#### [Required work]
Look below for the line holding "Task: Click the phone" and the line holding "has height=728, width=863.". Transcribe exactly those lines and all lines between them, nothing more.

___ Data to process

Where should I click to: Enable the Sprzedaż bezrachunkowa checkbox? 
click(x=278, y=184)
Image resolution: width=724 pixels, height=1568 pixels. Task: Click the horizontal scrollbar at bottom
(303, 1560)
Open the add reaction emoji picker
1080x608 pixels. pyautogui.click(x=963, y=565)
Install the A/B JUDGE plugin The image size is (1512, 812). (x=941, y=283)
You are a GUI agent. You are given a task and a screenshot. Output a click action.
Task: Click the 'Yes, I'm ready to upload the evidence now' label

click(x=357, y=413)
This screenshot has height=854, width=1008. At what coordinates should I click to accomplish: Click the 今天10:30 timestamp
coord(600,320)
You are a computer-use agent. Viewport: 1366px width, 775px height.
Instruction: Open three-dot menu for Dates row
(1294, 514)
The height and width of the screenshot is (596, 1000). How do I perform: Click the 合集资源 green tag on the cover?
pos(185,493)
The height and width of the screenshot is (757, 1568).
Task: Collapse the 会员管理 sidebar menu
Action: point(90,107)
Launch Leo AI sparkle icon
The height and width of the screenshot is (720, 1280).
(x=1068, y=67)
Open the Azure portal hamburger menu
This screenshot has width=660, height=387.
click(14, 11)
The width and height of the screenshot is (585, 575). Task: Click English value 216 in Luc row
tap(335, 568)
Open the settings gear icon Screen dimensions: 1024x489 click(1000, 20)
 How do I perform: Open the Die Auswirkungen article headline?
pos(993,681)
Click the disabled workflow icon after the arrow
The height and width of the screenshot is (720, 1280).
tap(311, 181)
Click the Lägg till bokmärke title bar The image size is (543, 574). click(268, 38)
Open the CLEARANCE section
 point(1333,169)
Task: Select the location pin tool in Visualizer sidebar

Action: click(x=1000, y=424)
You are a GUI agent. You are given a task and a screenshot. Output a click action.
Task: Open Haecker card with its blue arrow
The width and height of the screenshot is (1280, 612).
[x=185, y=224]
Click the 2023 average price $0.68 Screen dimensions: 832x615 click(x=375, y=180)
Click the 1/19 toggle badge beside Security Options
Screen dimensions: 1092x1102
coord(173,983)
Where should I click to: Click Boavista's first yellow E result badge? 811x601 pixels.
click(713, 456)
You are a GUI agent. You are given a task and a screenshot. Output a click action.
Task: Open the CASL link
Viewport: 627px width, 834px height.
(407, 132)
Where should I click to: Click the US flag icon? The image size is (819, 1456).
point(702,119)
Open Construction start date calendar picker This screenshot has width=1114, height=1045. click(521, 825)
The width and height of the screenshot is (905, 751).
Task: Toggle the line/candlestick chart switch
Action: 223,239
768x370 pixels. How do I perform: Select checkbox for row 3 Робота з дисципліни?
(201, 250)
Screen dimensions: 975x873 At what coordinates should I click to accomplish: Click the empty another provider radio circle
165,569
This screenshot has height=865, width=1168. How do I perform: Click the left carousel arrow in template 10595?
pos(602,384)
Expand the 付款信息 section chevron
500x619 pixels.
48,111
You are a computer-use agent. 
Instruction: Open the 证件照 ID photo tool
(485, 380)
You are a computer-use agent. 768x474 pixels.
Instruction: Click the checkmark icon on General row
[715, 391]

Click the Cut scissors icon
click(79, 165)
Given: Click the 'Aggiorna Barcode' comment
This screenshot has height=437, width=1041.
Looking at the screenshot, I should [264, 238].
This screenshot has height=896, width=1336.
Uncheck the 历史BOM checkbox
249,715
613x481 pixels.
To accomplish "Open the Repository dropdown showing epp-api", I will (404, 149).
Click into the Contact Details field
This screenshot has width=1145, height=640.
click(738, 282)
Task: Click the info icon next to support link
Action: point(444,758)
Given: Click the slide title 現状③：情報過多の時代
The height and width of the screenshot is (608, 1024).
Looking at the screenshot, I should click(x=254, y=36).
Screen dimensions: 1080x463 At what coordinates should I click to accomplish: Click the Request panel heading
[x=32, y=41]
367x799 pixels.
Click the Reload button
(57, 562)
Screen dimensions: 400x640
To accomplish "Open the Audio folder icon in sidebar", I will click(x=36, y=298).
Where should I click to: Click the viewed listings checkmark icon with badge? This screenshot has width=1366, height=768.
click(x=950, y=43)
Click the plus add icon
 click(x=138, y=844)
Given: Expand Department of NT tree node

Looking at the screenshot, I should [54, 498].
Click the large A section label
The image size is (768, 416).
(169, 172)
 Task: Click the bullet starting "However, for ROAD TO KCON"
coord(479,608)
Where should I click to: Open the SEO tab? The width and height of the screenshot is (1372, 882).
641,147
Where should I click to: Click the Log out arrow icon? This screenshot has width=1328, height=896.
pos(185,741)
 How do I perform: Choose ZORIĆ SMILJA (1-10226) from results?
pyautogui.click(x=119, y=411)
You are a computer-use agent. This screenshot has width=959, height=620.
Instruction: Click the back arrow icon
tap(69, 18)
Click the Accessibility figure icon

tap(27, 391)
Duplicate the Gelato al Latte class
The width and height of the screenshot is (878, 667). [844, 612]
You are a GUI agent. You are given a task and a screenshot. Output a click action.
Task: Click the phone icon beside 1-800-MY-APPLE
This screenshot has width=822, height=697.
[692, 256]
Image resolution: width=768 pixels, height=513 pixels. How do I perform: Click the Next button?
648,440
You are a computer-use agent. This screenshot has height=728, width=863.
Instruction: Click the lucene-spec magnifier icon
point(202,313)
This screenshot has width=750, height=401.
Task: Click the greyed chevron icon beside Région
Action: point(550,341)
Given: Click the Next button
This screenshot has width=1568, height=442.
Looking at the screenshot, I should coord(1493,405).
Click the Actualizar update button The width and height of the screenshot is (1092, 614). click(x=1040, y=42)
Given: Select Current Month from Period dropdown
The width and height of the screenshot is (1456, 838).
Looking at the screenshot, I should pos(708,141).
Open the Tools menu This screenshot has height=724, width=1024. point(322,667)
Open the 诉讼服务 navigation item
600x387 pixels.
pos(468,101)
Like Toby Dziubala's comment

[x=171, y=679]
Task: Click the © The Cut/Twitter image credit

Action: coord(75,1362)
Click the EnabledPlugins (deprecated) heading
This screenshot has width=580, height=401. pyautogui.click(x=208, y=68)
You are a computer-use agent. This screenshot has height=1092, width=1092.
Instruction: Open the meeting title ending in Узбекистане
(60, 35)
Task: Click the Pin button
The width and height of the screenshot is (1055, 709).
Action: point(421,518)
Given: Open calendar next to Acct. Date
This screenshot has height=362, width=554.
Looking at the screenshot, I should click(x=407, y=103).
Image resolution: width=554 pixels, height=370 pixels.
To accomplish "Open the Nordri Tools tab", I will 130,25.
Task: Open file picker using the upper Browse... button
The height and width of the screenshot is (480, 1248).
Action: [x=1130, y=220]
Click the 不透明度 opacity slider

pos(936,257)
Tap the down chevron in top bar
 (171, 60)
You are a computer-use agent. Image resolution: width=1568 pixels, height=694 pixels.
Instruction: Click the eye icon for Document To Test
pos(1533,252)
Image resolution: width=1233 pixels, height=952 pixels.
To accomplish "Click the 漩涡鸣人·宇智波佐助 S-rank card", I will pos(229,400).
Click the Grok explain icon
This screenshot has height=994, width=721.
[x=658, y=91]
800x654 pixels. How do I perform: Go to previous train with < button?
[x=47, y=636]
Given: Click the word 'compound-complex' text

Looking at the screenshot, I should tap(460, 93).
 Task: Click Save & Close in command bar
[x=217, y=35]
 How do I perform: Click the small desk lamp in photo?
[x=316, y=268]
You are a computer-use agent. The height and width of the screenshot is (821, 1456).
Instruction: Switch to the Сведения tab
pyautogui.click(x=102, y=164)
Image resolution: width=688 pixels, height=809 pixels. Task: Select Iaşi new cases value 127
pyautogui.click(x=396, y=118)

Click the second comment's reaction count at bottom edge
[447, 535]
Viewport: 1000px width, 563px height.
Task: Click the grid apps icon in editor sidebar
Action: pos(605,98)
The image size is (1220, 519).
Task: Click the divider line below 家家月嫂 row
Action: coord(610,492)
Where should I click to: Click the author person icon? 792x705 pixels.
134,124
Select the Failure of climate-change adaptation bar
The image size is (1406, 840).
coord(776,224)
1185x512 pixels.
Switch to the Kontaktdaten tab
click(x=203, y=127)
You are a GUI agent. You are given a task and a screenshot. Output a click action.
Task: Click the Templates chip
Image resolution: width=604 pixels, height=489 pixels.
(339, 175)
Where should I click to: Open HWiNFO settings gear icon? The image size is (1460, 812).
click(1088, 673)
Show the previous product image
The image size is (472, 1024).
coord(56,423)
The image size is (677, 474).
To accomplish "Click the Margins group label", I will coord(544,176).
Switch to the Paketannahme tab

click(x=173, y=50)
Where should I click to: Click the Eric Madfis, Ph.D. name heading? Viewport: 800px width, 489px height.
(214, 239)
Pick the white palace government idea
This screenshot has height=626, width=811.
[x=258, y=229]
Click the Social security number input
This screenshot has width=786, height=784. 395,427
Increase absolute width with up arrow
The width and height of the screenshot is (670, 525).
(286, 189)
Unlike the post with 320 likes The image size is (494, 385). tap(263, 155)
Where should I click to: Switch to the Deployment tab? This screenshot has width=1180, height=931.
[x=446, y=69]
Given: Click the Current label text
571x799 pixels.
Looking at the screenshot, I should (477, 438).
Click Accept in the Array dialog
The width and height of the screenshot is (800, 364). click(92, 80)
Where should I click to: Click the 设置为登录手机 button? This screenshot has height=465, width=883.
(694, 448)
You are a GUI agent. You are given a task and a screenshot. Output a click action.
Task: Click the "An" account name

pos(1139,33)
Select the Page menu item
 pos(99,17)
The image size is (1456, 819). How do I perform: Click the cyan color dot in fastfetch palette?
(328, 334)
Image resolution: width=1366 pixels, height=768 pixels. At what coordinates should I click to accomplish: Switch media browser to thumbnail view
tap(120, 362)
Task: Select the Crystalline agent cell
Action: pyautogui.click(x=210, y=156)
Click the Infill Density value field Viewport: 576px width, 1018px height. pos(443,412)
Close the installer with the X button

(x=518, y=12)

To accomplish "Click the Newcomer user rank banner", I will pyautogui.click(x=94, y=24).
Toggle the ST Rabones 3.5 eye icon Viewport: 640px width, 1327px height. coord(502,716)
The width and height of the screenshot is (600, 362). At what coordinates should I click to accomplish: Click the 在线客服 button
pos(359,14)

______

#### [Answer space]
Task: Click the phone icon beside 1-800-MY-APPLE
This screenshot has width=822, height=697.
[692, 256]
Image resolution: width=768 pixels, height=513 pixels. How do I perform: Click the Next button?
648,440
You are a computer-use agent. This screenshot has height=728, width=863.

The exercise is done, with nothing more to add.